Girls – Fille Numéro Trois: Amanda Marie

The baby is always the baby. Amanda is my/our Baby daughter.

I remember that last pregnancy in 1991. I wondered, because we never found out, would this one be a boy? At that time, I really did not care and when Amanda was born I could not have been more happy. As January birthed a new year we would birth our final child, which would complete the family known as Underwood.

For me, this would be the end of the line. There would be no one to carry my name…now, to some that might be a big deal, and I have had a few days of wondering about that myself, but this child…WOW. She overcame all of that with her presence. She truly was the crown of our family.

We wondered if she might be born on my Mother’s birthday, January 16, but she arrived a day later, January 17. I asked and was granted the joy of attaching my Mother’s name (or a transliteration of it) to her. She would be Amanda Marie, thus preserving the chain of A’s (Andrea, Alexis, Amanda) and a family connection. My mother’s name is Maire.

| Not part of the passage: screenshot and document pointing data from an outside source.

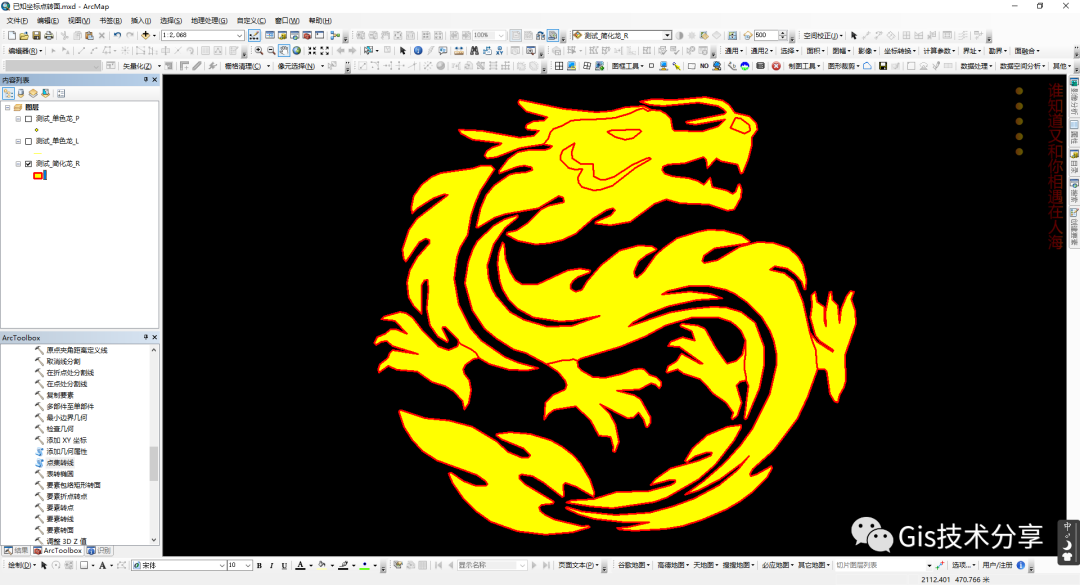1080x585 pixels.
Task: Uncheck the 测试_简化龙_R layer checkbox
Action: click(28, 163)
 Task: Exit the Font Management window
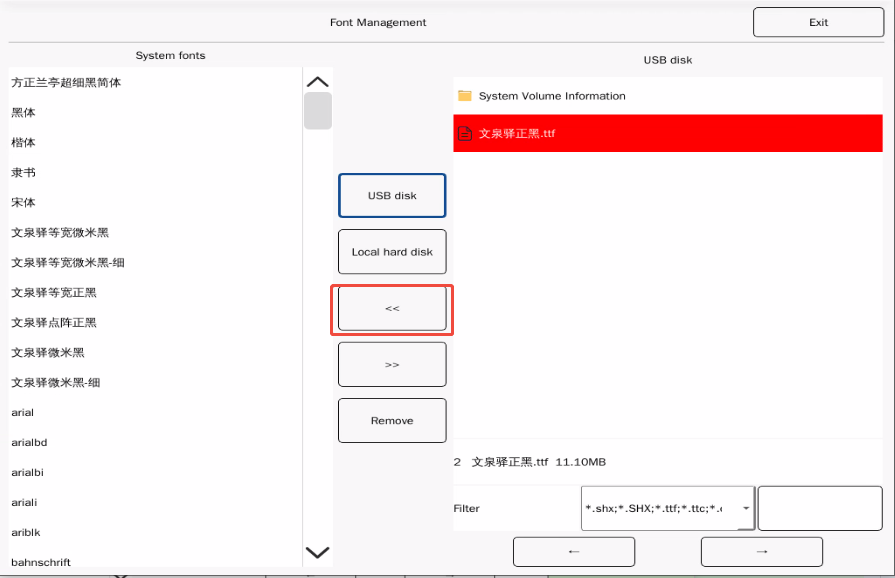[x=818, y=23]
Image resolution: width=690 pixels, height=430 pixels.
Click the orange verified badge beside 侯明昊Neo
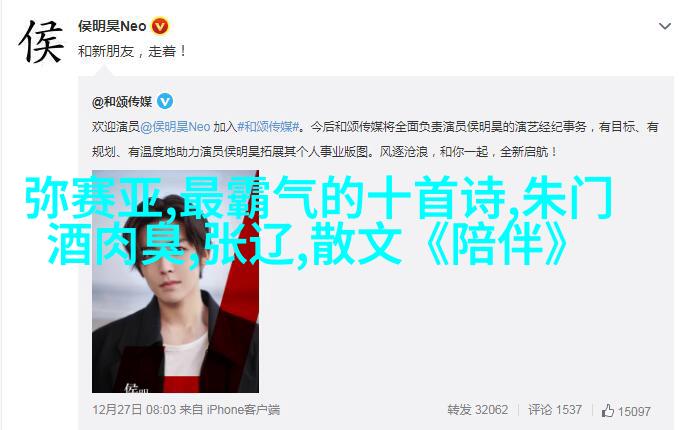(x=160, y=26)
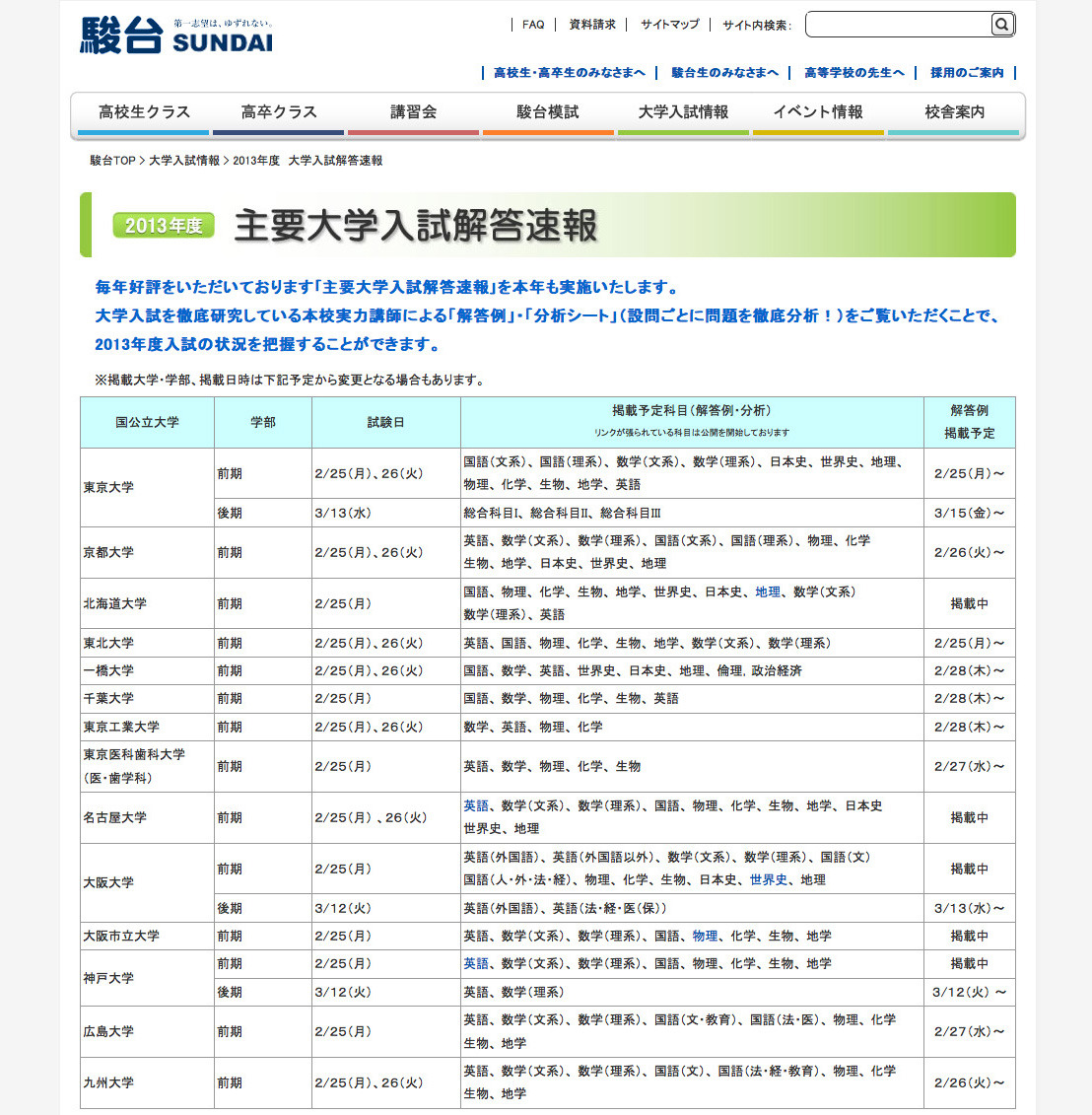Image resolution: width=1092 pixels, height=1115 pixels.
Task: Open 高校生・高卒生のみなさまへ link
Action: coord(570,73)
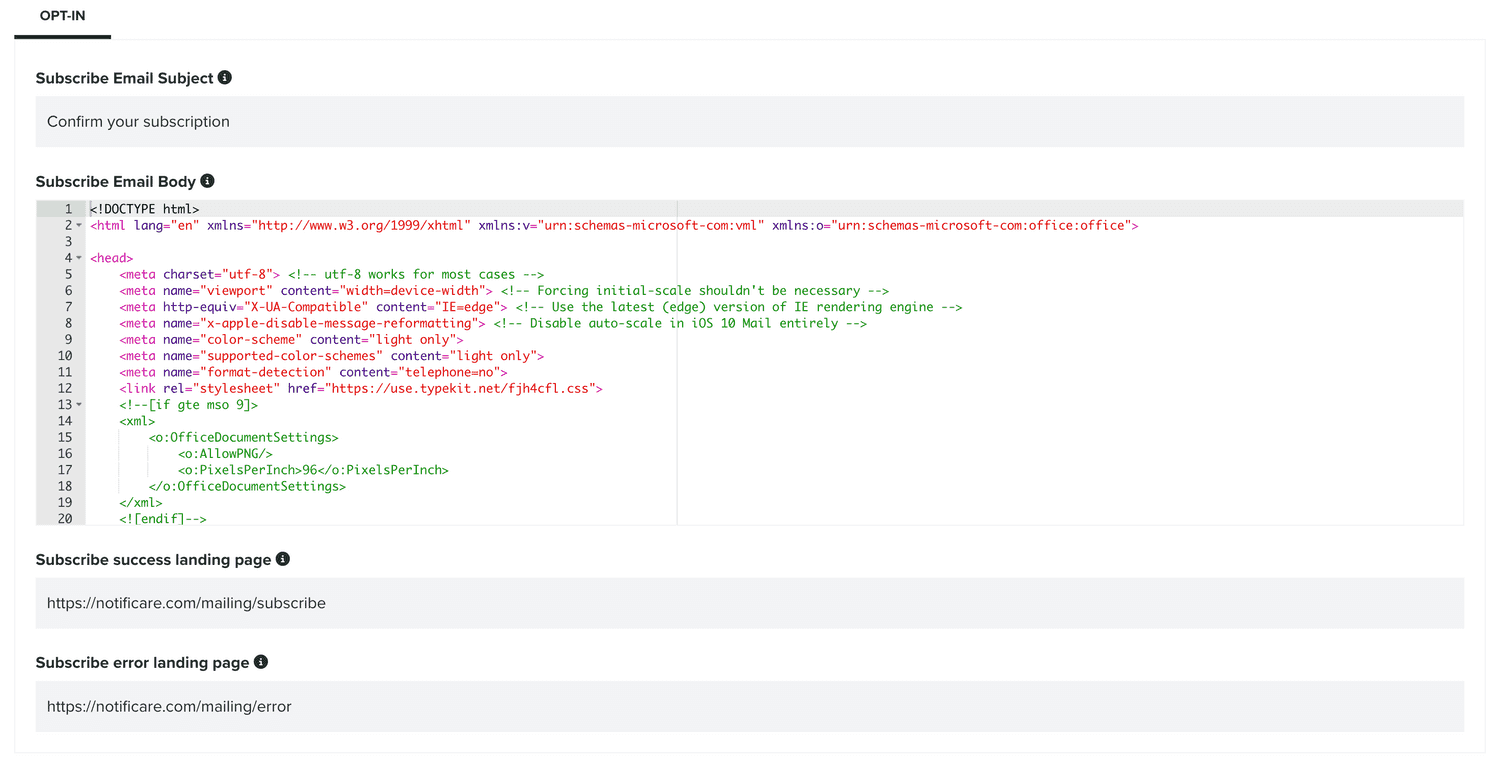Click the Subscribe error landing page URL field
The image size is (1500, 766).
pos(749,707)
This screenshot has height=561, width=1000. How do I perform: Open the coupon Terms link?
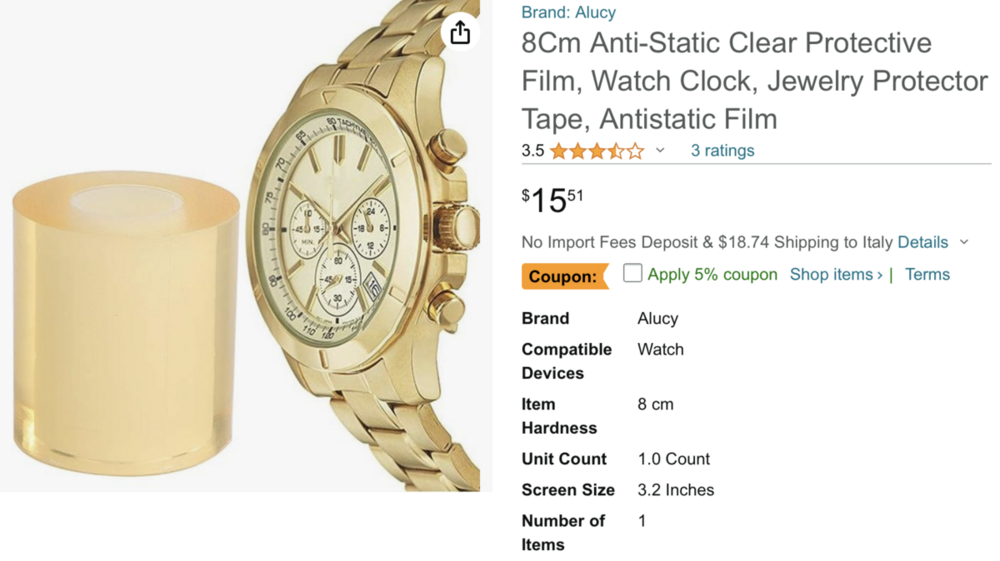click(927, 274)
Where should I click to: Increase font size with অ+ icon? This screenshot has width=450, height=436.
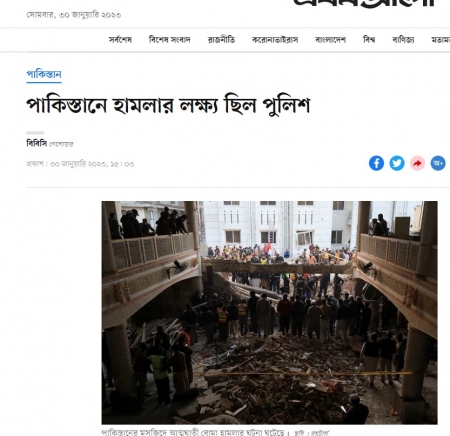(x=438, y=163)
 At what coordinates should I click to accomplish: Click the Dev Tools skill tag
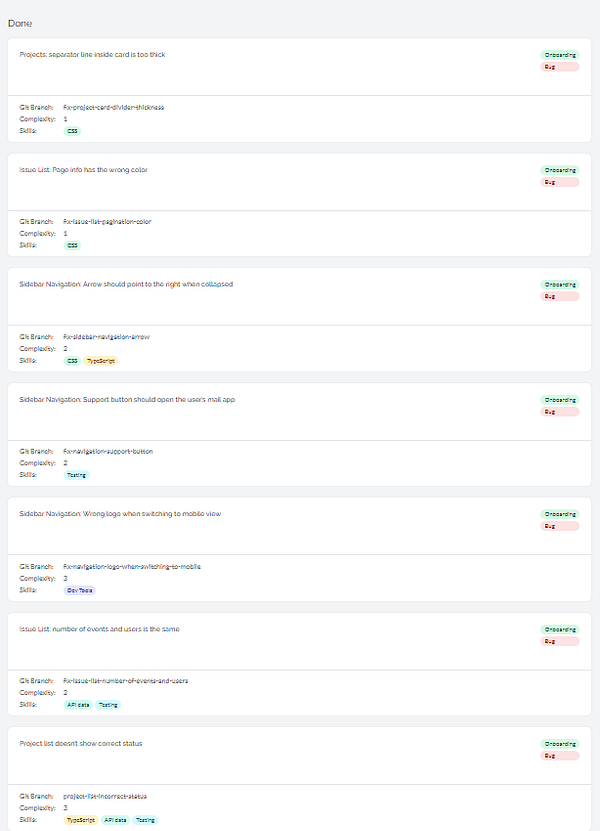80,590
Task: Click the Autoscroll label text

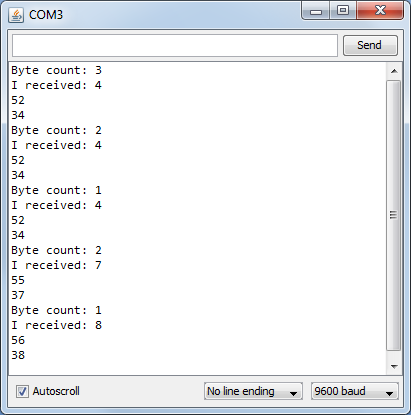Action: pos(56,391)
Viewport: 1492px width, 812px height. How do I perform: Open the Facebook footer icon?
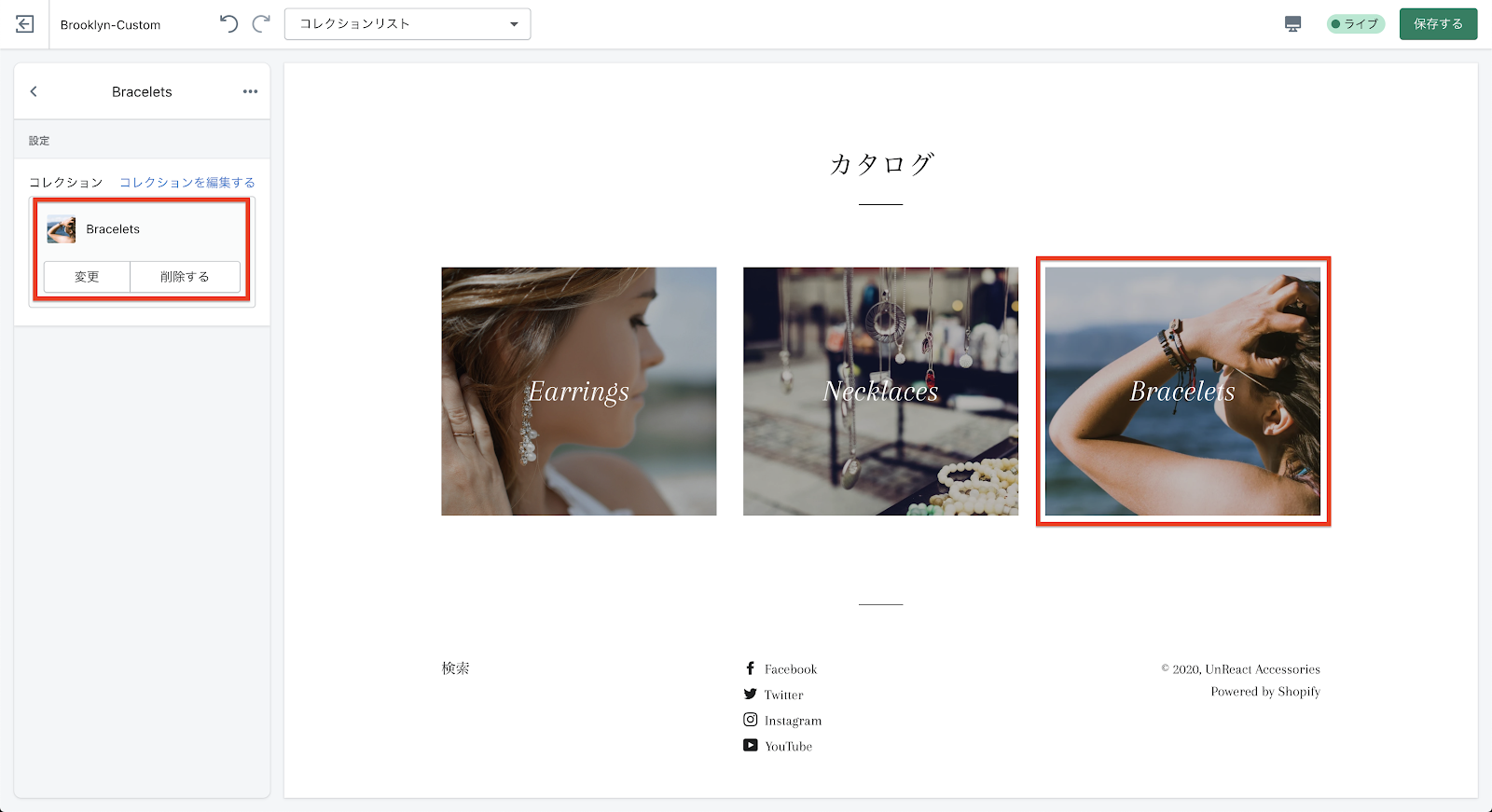750,668
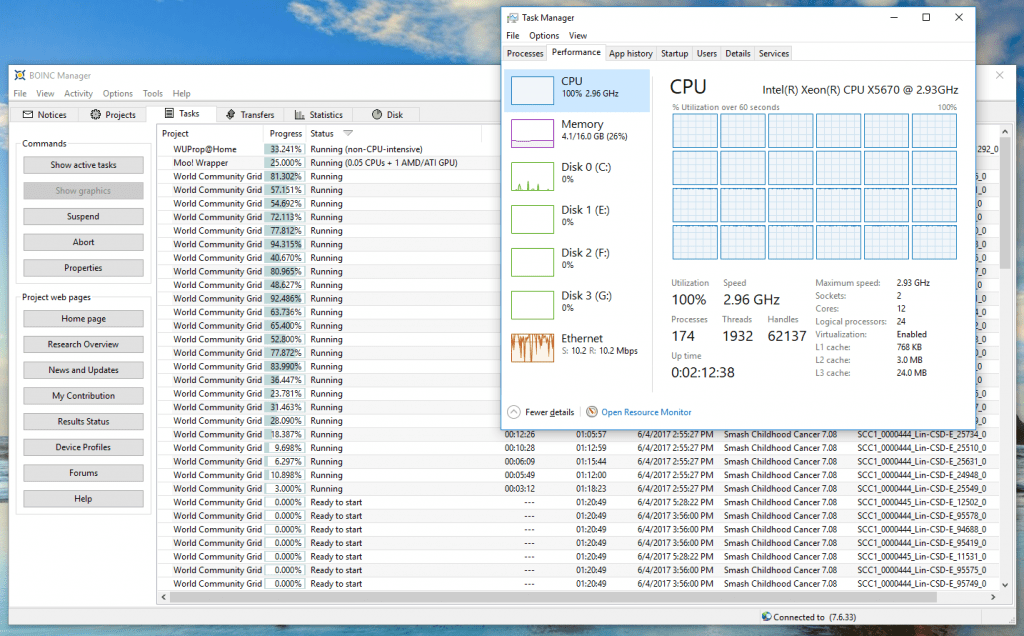Open Disk 0 (C:) performance view

click(532, 176)
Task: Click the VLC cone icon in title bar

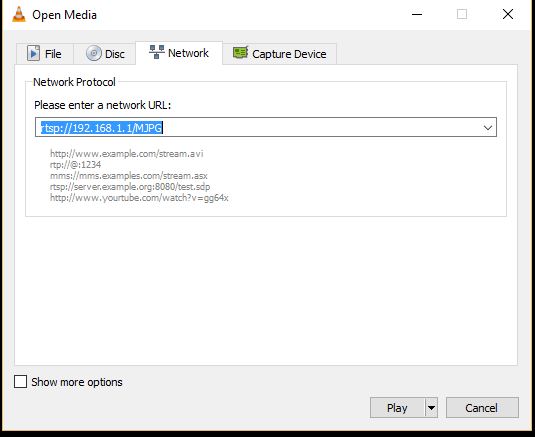Action: pyautogui.click(x=19, y=14)
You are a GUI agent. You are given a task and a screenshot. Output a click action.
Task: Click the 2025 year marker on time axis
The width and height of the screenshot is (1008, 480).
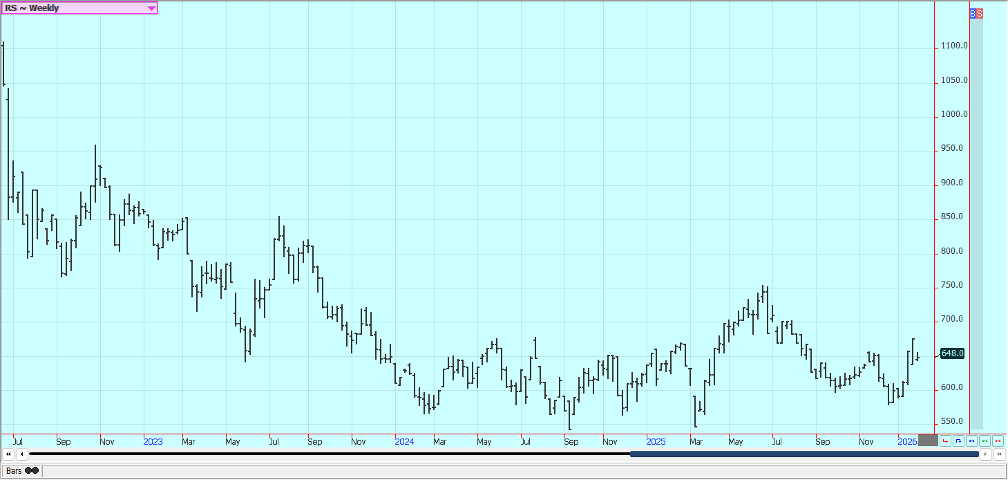[x=655, y=441]
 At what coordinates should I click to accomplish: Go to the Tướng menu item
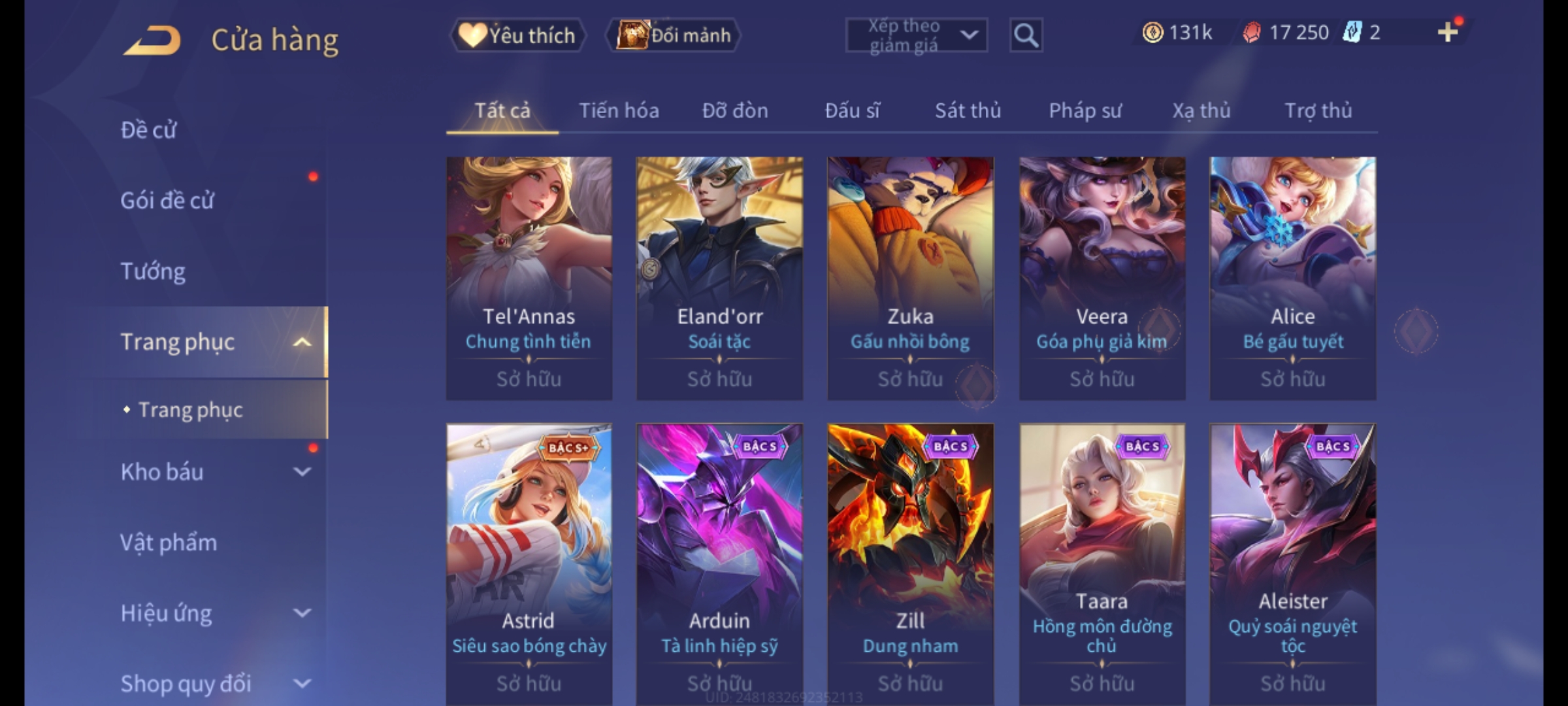coord(153,271)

Amanda was doted on by her sisters, parents and grandparents. She was well taken care of.

On her first family trip she visited NYC in the summer of 83. Two years later we were in Canada on another family vacation when, in Toronto, she got a tummy ache and lost her cookies as we were driving through China town. Forevermore that seat in that van would be known as ‘the throw-up seat’ and no one wanted to sit in it, despite its’ thorough cleaning.

Amanda is the true melting pot of our family… she is a little bit of everybody, not just her parents. She has Andrea and Alexis in her as well. I would say mostly Andrea. She is more Andrea than her mom or her dad. That is not entirely a compliment (sorry, Andrea.) Amanda is LOUD. Amanda is DEMONSTRATIVE. Amanda EMOTES. Amanda is like a ride at Six Flags – up, down, in, out, inverted, extroverted, exciting, scary, jerky, uneven and totally a girl!

No one quite knows if Amanda’s often exposed emotional responses are truly controlled or uncontrolled.  She seems to be able to cry almost on cue.  Once, when she was fourteen, I asked her “Amanda, why are you so emotional and cry over seemingly irrelevant issues?”  to which she retorted in very measured and calculated surety, “Dad, I am fourteen.  This is what teenage girls do!”  I don’t ask anymore.

Amanda has natural rhythm, artistry and charisma.  She, like me, does not exploit her gifts.  She, like me, does enough to get by.  She, like me, wants to be the center of attention.  She, like me, feels her feelings. At sixteen (and two-thirds) there is no clear direction, purpose, sense of being.  Amanda lives for now, not tomorrow.  I know that can change in a moment. I will never forget my senior year and the week after graduation.  The events of a short time changed my life.  April to June that year sealed my destiny.  I believe Amanda will follow the same course.  She may follow her mom into teaching or she may adopt Andrea’s penchant for caring for humanity on a global basis.  Like me, I think she will be an international more than a national.  She already wants to go to Africa for a couple of months to study and interact.

Although the youngest, she is the tallest, loudest, most demonstrative and her tears flow more than my own.  My Baby, Amanda.  She is it and no one can ever, ever, ever take her place.

~ by phil underwood on 17 October, 2008.